:: YOUR INSTRUCTIONS ::
Only the lines from the one with "This screenshot has height=414, width=640." through the last line of the data below are to be duplicated, exactly and without pictures.

____ THE DATA

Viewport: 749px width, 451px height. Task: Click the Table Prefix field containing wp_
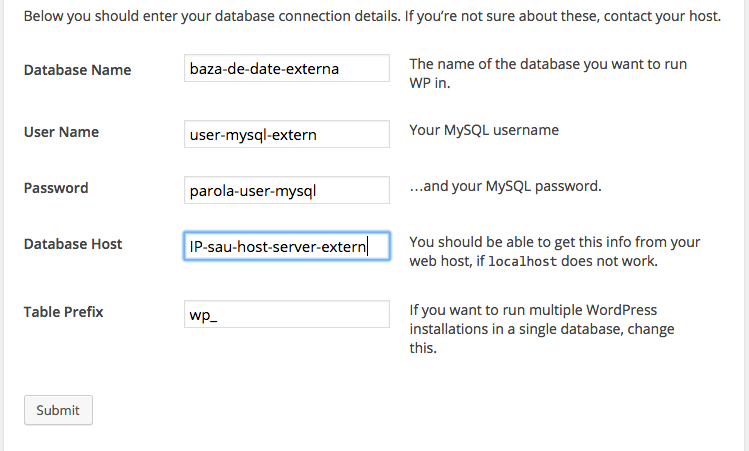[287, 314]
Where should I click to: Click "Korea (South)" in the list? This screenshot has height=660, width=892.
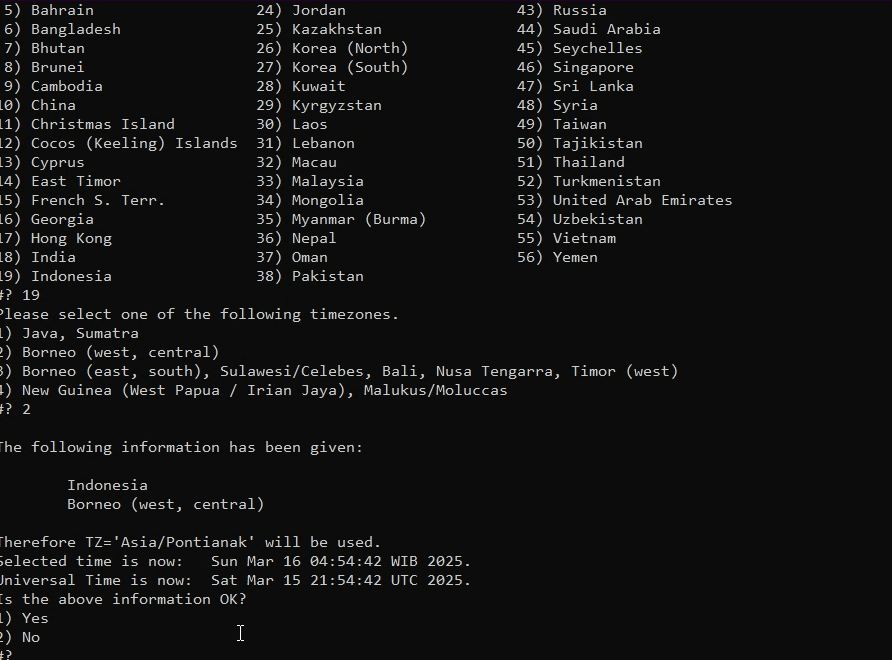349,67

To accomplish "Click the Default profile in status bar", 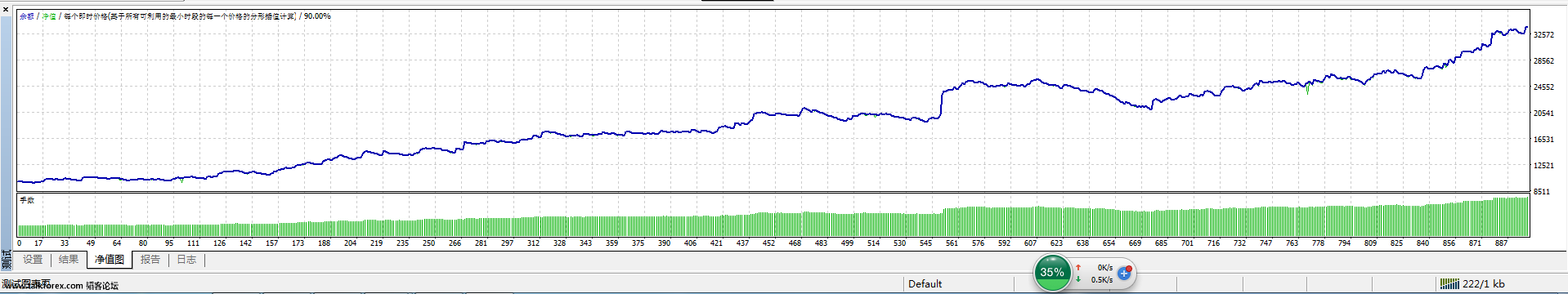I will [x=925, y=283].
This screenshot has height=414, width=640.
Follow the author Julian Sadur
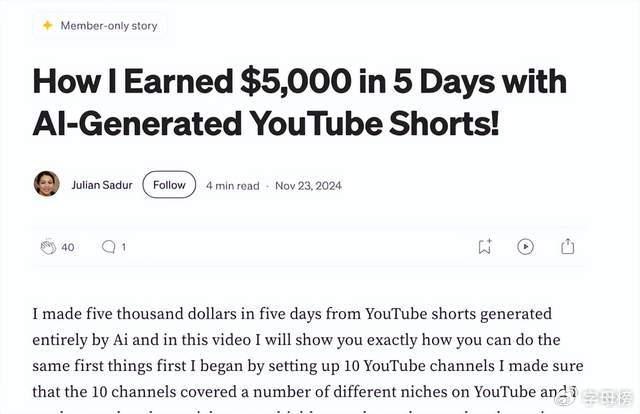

________

:: ANSWER FOR THIS EXERCISE ::
This screenshot has height=414, width=640.
Follow the author Julian Sadur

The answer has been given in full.